**ACTIVITY:** Restate every line of the material, word for word.

**PROVIDED DATA:**
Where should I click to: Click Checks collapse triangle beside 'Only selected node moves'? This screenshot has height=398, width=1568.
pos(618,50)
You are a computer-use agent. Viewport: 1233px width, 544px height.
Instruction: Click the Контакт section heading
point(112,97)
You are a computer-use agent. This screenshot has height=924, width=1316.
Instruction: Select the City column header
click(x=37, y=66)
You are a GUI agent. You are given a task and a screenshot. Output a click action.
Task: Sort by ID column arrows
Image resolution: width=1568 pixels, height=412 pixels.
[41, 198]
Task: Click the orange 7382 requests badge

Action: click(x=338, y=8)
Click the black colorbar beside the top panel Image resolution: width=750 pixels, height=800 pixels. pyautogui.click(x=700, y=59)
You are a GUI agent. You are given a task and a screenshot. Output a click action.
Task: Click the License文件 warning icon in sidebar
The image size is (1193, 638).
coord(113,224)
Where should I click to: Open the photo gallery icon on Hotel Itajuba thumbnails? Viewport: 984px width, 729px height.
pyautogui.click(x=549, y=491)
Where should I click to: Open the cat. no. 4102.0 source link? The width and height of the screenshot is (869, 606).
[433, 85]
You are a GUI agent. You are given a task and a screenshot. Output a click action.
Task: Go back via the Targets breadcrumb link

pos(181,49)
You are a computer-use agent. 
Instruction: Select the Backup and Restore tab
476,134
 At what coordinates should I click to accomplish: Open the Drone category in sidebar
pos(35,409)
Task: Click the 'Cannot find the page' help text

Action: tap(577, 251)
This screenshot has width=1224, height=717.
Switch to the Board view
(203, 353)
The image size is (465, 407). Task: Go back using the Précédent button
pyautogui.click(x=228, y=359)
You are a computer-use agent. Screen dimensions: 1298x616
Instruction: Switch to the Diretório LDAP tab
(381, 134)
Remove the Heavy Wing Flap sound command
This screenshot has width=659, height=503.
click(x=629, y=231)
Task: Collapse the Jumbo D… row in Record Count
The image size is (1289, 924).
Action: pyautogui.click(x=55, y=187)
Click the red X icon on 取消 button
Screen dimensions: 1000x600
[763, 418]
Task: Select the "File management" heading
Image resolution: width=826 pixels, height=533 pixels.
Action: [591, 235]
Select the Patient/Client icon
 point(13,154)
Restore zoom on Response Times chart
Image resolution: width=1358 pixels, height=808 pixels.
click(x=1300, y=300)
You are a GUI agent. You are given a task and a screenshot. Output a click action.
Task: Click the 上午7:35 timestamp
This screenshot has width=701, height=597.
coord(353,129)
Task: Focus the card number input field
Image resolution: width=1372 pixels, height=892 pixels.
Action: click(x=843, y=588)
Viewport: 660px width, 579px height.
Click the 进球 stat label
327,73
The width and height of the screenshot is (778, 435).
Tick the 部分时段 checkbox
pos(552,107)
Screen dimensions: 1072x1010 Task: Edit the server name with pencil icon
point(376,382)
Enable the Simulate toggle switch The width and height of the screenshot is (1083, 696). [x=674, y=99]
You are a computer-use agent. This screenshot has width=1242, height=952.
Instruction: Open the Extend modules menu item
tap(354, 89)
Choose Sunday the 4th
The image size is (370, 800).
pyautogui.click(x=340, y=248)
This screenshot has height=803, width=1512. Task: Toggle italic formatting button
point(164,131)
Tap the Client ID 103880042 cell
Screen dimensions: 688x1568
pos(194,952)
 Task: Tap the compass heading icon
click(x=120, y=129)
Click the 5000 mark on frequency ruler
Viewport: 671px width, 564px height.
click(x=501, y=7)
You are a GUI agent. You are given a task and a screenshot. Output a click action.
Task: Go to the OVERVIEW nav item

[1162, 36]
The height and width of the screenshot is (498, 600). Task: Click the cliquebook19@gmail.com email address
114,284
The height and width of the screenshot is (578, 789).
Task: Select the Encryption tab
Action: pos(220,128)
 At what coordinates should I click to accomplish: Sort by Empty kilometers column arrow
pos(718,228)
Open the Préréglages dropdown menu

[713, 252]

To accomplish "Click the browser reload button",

**WRITTEN SOLUTION:**
Where should I click to: Click Checks collapse triangle beside 'Only selected node moves'? This screenshot has height=398, width=1568.
pos(618,50)
You are a computer-use agent. Viewport: 1233px width, 544px height.
Instruction: Click the Контакт section heading
point(112,97)
You are a computer-use agent. This screenshot has height=924, width=1316.
Instruction: Select the City column header
click(x=37, y=66)
You are a GUI agent. You are given a task and a screenshot. Output a click action.
Task: Sort by ID column arrows
Image resolution: width=1568 pixels, height=412 pixels.
[41, 198]
Task: Click the orange 7382 requests badge

Action: click(x=338, y=8)
Click the black colorbar beside the top panel Image resolution: width=750 pixels, height=800 pixels. pyautogui.click(x=700, y=59)
You are a GUI agent. You are given a task and a screenshot. Output a click action.
Task: Click the License文件 warning icon in sidebar
The image size is (1193, 638).
coord(113,224)
Where should I click to: Open the photo gallery icon on Hotel Itajuba thumbnails? Viewport: 984px width, 729px height.
pyautogui.click(x=549, y=491)
Where should I click to: Open the cat. no. 4102.0 source link? The width and height of the screenshot is (869, 606).
[433, 85]
You are a GUI agent. You are given a task and a screenshot. Output a click action.
Task: Go back via the Targets breadcrumb link

pos(181,49)
You are a computer-use agent. 
Instruction: Select the Backup and Restore tab
476,134
 At what coordinates should I click to accomplish: Open the Drone category in sidebar
pos(35,409)
Task: Click the 'Cannot find the page' help text

Action: tap(577, 251)
This screenshot has width=1224, height=717.
Switch to the Board view
(203, 353)
The image size is (465, 407). Task: Go back using the Précédent button
pyautogui.click(x=228, y=359)
You are a computer-use agent. Screen dimensions: 1298x616
Instruction: Switch to the Diretório LDAP tab
(381, 134)
Remove the Heavy Wing Flap sound command
This screenshot has width=659, height=503.
click(x=629, y=231)
Task: Collapse the Jumbo D… row in Record Count
The image size is (1289, 924).
Action: pyautogui.click(x=55, y=187)
Click the red X icon on 取消 button
Screen dimensions: 1000x600
[763, 418]
Task: Select the "File management" heading
Image resolution: width=826 pixels, height=533 pixels.
Action: [591, 235]
Select the Patient/Client icon
 point(13,154)
Restore zoom on Response Times chart
Image resolution: width=1358 pixels, height=808 pixels.
click(x=1300, y=300)
You are a GUI agent. You are given a task and a screenshot. Output a click action.
Task: Click the 上午7:35 timestamp
This screenshot has width=701, height=597.
coord(353,129)
Task: Focus the card number input field
Image resolution: width=1372 pixels, height=892 pixels.
Action: click(x=843, y=588)
Viewport: 660px width, 579px height.
Click the 进球 stat label
327,73
The width and height of the screenshot is (778, 435).
Tick the 部分时段 checkbox
pos(552,107)
Screen dimensions: 1072x1010 Task: Edit the server name with pencil icon
point(376,382)
Enable the Simulate toggle switch The width and height of the screenshot is (1083, 696). [x=674, y=99]
You are a computer-use agent. This screenshot has width=1242, height=952.
Instruction: Open the Extend modules menu item
tap(354, 89)
Choose Sunday the 4th
The image size is (370, 800).
pyautogui.click(x=340, y=248)
This screenshot has height=803, width=1512. Task: Toggle italic formatting button
point(164,131)
Tap the Client ID 103880042 cell
Screen dimensions: 688x1568
pos(194,952)
 Task: Tap the compass heading icon
click(x=120, y=129)
Click the 5000 mark on frequency ruler
Viewport: 671px width, 564px height.
click(x=501, y=7)
You are a GUI agent. You are given a task and a screenshot. Output a click action.
Task: Go to the OVERVIEW nav item

[1162, 36]
The height and width of the screenshot is (498, 600). Task: Click the cliquebook19@gmail.com email address
114,284
The height and width of the screenshot is (578, 789).
Task: Select the Encryption tab
Action: pos(220,128)
 At what coordinates should I click to accomplish: Sort by Empty kilometers column arrow
pos(718,228)
Open the Préréglages dropdown menu

[713, 252]

To accomplish "Click the browser reload button",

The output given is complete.